Anti-Beta2-Glycoprotein 1 IgM ELISA Kit
Anti-Beta2-Glycoprotein-1 IgM ELISA Kit Developed and Manufactured by Svar Life Science
Size: 1×96 wells
Sensitivity: See Package Insert
Dynamic Range: Cut-off
Incubation Time: 2 hours
Sample Type: Serum, Plasma
Sample Size: 10 µL
For Research Use Only
Sample Collection and Storage:
The Anti-Beta2-Glycoprotein-1 IgM ELISA Kit is recommended for serum/plasma (sodium citrate, EDTA (K2), lithium heparin anticoagulated) samples; do not use lipaemic, haemolysed, icteric or turbid samples. Thoroughly mix thawed samples before assay and avoid repeated freeze/thawing. Do not heat-inactivate samples, this may yield false positive results. Samples may be stored at 1:101 dilution in diluted Sample Diluent 2 for up to 24 hours at 2-8° C, or up to 9 hours at +20° C. For longer storage, store undiluted samples at –20° C.

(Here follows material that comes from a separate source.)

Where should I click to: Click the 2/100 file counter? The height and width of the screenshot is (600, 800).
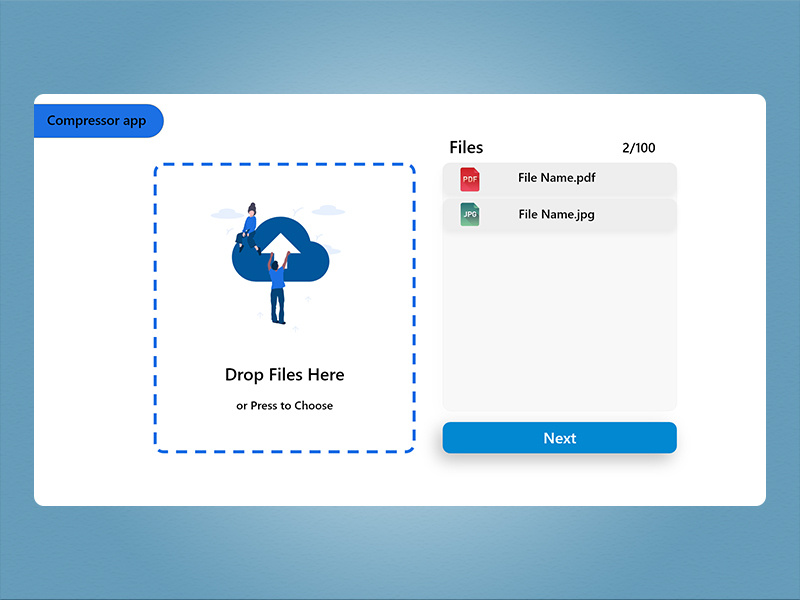[x=638, y=148]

β2-glycoprotein 1 (β2GP1), or apolipoprotein H, is a plasma glycoprotein that circulates at approximately 200μg/ml. It is associated with plasma lipoproteins, in particular very low-density lipoprotein, and may regulate haemostatic actions occurring on the lipoprotein surface. β2GP1 has been shown to inhibit the intrinsic coagulation pathway via inhibition of Factor XII activation on negatively charged surfaces, and is the dominant antigen for antiphospholipid antibodies (APAs) in patients with anti-phospholipid syndrome.
The presence of APAs such as anti-cardiolipin antibodies is associated with venous and arterial thrombosis, recurrent spontaneous abortions and thrombocytopenia. Anti-cardiolipin antibodies are also present in response to a variety of infections and certain drug treatments. APAs associated with infections are usually transient and not associated with thromboembolic complications; APAs in autoimmune disease are often associated with thromboembolic disease.
Although the mechanism of APA binding is poorly understood, it has been demonstrated that APAs may bind directly to phospholipid or via a protein co-factor, most commonly β2GP1. β2GP1 is often included in anti-cardiolipin assays to ensure the detection of both β2GP1-dependent and β2GP1-independent antibodies. β2GP1-dependent APAs tend to be associated with autoimmune disease; β2GP1-independent APAs tend to be associated with infection. A number of studies have demonstrated that detection of β2GP1 antibodies, in conjunction with anticardiolipin measurement, is important in defining the thrombotic risk associated with APAs.